Ponad 17 tys. razy polska policja interweniowała w czwartek, pierwszego dnia akcji "Znicz", w całym kraju. W wypadkach zginęły cztery osoby.

Statystyki prowadzone przez polską policję nie pozostawiają wątpliwości - mundurowi muszą być cały czas bardzo czujni. Tylko w czwartek interweniowali ponad 17 tys. razy. Funkcjonariusze zatrzymali 150 nietrzeźwych kierowców. Jednego dnia doszło do 75 wypadków, w których zginęły 4 osoby, a 92 odniosły obrażenia.
Policjanci w woj. lubelskim również mieli dużo pracy. Wczoraj wyjeżdżali do interwencji 821 razy i zatrzymali 15 osób pod wpływem alkoholu, które prowadziły pojazdy.
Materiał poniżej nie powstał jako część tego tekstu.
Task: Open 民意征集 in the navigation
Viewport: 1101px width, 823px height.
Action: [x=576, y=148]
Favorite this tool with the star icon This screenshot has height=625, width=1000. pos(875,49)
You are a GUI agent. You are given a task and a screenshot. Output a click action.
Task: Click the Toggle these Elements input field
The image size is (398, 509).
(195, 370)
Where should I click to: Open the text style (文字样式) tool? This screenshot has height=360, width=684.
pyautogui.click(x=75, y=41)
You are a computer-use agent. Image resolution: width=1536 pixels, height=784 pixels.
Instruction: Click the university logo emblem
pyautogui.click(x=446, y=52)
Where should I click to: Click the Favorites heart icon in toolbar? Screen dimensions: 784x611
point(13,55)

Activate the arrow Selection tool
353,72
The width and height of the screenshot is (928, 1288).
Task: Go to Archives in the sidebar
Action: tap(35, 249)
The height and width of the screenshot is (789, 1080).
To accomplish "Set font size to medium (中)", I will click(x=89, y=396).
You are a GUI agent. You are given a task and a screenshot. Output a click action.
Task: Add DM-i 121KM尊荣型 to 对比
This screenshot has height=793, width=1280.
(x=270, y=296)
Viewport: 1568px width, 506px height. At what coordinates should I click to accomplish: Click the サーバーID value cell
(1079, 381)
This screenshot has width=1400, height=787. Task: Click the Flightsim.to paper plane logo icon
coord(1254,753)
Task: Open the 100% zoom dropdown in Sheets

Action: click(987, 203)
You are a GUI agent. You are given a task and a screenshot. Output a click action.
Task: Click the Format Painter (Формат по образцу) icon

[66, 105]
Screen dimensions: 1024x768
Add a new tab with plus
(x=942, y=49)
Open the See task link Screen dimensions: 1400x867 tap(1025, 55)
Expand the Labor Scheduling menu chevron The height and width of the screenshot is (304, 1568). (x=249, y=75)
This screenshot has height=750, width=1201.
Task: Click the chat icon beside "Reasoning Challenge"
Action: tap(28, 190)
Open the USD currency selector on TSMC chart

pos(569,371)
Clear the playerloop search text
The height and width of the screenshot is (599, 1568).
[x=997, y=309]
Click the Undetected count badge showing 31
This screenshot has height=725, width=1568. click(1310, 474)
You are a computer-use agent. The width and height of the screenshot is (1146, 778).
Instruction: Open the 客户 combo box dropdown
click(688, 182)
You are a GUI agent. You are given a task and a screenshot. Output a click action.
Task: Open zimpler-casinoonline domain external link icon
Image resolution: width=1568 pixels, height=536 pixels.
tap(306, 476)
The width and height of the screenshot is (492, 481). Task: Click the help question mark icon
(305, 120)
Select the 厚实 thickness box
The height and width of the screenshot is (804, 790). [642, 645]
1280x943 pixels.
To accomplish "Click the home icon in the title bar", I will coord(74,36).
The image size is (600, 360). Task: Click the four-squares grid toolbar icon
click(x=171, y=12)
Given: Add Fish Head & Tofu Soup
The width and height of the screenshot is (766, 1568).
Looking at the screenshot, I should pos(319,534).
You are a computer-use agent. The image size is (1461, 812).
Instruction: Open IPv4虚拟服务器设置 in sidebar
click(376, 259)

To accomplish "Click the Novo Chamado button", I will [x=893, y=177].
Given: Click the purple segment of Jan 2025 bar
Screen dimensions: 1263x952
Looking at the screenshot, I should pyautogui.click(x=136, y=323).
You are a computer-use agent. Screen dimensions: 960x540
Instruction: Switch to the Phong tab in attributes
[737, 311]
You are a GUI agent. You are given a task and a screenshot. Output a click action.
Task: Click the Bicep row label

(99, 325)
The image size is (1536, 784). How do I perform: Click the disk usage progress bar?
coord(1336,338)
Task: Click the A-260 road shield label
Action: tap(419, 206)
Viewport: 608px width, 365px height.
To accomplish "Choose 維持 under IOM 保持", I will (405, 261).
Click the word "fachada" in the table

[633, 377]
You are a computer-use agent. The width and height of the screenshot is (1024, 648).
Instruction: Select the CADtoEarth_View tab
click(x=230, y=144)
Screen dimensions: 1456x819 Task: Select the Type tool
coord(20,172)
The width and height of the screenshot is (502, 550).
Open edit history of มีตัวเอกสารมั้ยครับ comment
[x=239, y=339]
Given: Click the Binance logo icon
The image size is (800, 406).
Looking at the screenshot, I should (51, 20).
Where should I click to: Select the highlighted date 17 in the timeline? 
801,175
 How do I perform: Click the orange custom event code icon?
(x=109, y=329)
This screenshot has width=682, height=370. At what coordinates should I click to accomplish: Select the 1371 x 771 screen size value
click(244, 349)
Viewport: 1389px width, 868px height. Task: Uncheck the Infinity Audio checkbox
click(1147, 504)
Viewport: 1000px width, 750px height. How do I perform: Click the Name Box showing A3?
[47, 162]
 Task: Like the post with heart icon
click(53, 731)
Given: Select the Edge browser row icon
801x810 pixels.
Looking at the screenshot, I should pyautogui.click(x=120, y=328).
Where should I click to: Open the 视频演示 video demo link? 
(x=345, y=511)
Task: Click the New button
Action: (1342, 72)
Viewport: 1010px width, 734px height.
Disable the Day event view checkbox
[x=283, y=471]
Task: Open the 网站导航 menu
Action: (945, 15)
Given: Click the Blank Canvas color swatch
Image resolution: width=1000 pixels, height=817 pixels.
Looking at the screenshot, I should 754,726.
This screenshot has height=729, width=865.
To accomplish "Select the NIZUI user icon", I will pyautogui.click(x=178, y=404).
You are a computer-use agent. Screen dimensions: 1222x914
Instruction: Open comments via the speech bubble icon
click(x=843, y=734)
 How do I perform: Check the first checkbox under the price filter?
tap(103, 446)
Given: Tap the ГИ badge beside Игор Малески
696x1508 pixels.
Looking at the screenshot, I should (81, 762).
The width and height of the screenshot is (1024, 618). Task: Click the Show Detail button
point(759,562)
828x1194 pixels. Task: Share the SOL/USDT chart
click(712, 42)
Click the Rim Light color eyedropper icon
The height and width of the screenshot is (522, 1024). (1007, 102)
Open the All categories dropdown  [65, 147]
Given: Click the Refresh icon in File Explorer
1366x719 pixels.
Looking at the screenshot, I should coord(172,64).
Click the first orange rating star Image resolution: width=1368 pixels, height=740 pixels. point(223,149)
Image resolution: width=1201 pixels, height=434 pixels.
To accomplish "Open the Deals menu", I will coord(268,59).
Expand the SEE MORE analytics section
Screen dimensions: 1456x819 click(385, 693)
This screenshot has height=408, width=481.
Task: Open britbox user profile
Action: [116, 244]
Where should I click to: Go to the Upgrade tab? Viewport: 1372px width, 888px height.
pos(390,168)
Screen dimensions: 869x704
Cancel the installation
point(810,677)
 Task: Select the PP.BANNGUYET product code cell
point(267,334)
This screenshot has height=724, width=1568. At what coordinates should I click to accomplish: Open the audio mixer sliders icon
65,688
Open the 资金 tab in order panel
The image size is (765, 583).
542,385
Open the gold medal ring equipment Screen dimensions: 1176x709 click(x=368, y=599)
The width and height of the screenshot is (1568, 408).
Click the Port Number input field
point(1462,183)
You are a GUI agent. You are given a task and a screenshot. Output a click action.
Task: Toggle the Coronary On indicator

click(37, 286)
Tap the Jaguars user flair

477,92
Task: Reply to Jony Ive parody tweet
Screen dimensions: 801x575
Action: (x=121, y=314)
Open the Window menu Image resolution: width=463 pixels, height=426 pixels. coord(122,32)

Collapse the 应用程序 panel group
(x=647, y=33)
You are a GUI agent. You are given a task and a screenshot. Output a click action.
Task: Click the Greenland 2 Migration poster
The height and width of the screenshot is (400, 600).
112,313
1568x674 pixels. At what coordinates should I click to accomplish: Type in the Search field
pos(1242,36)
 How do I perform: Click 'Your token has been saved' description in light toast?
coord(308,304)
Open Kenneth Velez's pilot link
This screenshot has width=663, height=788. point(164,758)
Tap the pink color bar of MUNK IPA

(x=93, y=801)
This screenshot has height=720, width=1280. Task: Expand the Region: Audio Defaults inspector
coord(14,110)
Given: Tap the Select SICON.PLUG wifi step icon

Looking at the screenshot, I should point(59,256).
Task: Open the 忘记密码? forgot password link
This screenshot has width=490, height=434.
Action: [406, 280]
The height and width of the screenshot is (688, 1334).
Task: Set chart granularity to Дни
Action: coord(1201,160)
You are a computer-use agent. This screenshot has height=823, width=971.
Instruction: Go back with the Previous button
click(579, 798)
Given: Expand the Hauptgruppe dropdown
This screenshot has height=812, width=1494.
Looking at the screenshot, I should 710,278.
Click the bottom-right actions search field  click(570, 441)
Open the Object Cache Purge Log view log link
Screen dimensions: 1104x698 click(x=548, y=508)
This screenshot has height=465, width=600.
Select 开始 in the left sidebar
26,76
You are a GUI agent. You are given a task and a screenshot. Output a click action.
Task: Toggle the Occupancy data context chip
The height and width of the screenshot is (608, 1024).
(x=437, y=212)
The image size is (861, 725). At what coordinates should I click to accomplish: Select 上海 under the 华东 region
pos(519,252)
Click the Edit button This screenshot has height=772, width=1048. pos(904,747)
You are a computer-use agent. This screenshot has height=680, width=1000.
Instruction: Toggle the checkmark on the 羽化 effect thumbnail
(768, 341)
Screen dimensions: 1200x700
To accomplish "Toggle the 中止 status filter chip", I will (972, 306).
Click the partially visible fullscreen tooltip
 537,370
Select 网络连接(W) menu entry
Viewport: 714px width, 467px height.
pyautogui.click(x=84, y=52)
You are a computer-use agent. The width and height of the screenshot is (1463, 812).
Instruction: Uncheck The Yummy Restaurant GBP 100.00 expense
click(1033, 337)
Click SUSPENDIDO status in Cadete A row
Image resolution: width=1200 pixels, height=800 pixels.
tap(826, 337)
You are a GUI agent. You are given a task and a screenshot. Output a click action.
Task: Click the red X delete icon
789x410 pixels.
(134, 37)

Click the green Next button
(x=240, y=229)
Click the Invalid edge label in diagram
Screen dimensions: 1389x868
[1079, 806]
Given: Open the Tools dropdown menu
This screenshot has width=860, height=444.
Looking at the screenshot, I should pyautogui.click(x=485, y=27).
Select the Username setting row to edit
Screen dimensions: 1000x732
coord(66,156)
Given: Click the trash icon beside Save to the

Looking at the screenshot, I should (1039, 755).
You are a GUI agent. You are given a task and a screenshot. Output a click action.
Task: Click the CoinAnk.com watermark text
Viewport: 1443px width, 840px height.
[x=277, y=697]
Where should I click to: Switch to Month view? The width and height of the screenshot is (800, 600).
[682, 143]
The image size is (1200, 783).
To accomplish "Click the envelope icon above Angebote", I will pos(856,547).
Na lubelskich drogach doszło do 4 wypadków - nikt nie zginął, ale 5 osób zostało rannych.
Jak mówi w rozmowie z Polsat News Radosław Kobryś z Biura Ruchu Drogowego Komendy Głównej Policji, najważniejsze w tegorocznej akcji "Znicz" jest dla policjantów płynne kierowanie ruchem. - Drugim naszym zadaniem będzie reagowanie w szczególności na tych, którzy za nic mają przepisy ruchu drogowego, czyli na te najbardziej agresywne wykroczenia - tłumaczy Kobryś.